§ DESCRIPTION OF THE TASK
Give the listing as a JSON array of strings, one string per line with blank lines omitted, beginning with the line that contains "Click the copy icon in the toolbar" and running through the end of the listing. Leave the pictures out of your answer.
— START TASK INPUT —
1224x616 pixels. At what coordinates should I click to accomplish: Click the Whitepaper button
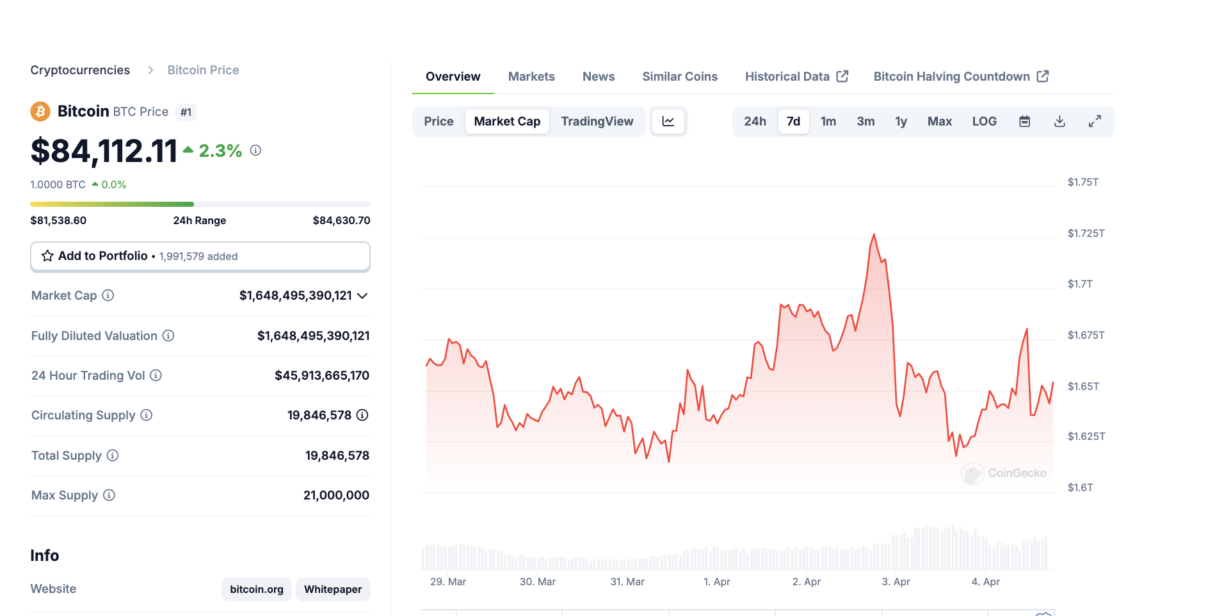click(333, 589)
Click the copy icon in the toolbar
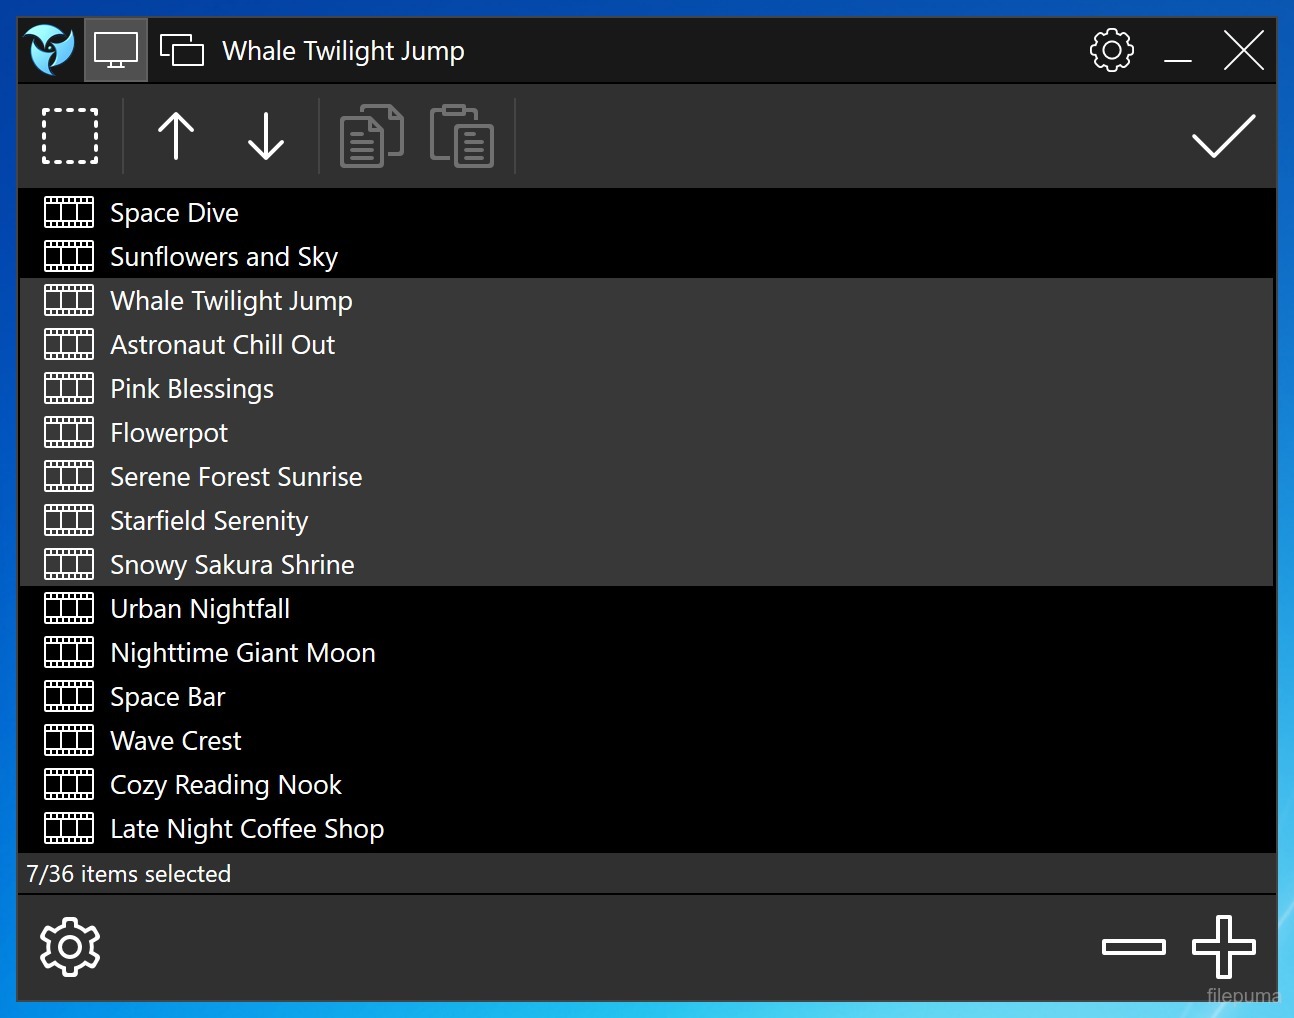The image size is (1294, 1018). click(371, 136)
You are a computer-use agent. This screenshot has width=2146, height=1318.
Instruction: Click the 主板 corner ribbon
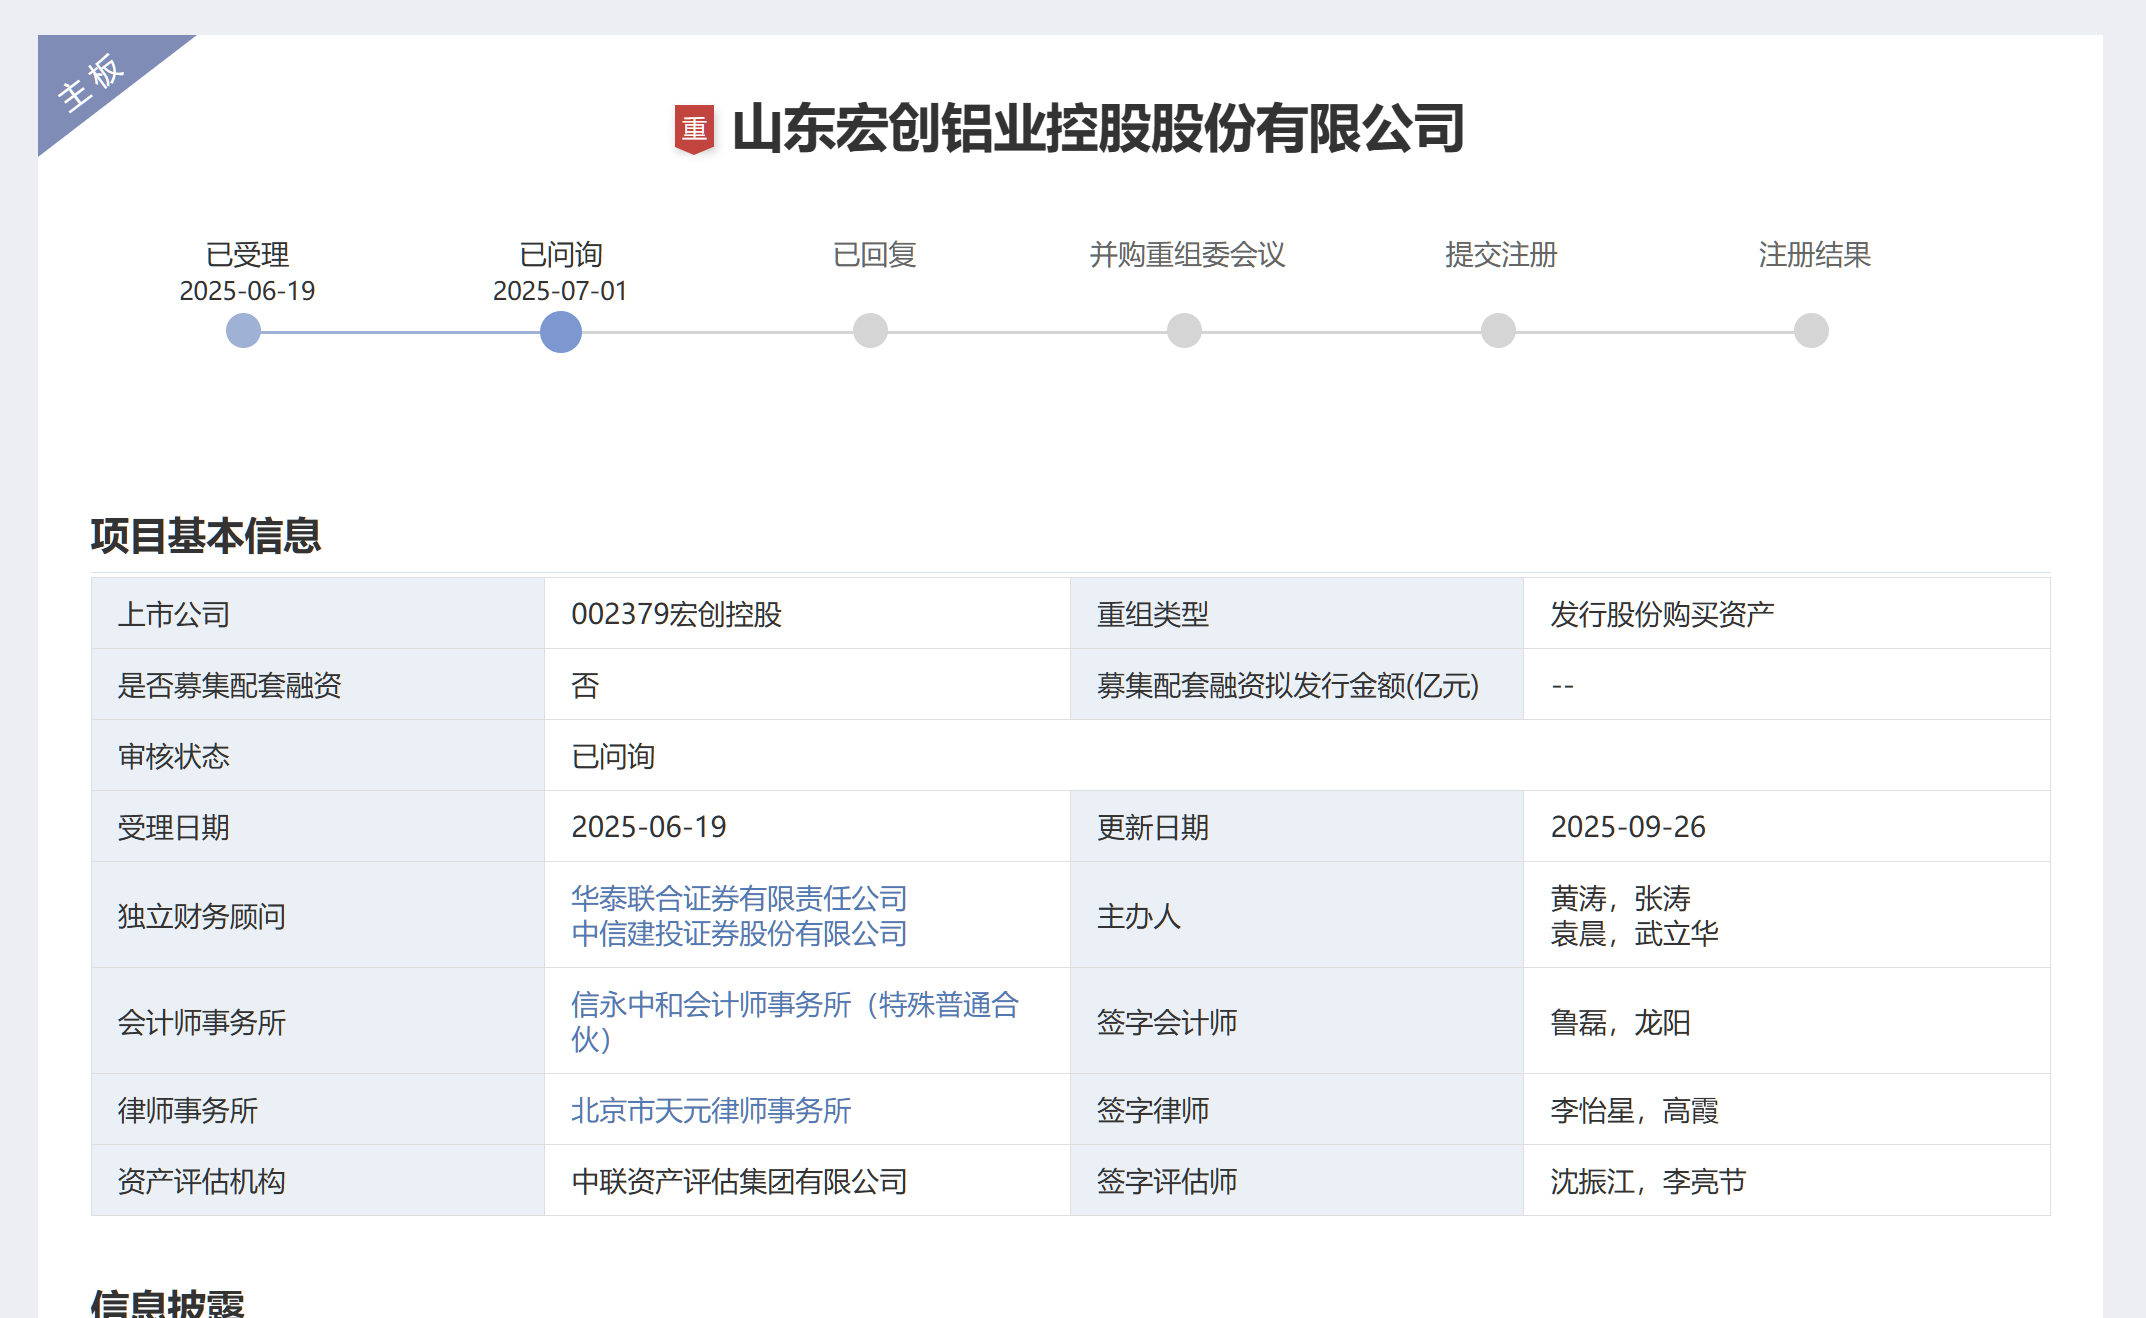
— END TASK INPUT —
§ TASK SOLUTION
[
  "Click the copy icon in the toolbar",
  "The image size is (1294, 1018). click(371, 136)",
  "You are a computer-use agent. This screenshot has width=2146, height=1318.",
  "Instruction: Click the 主板 corner ribbon"
]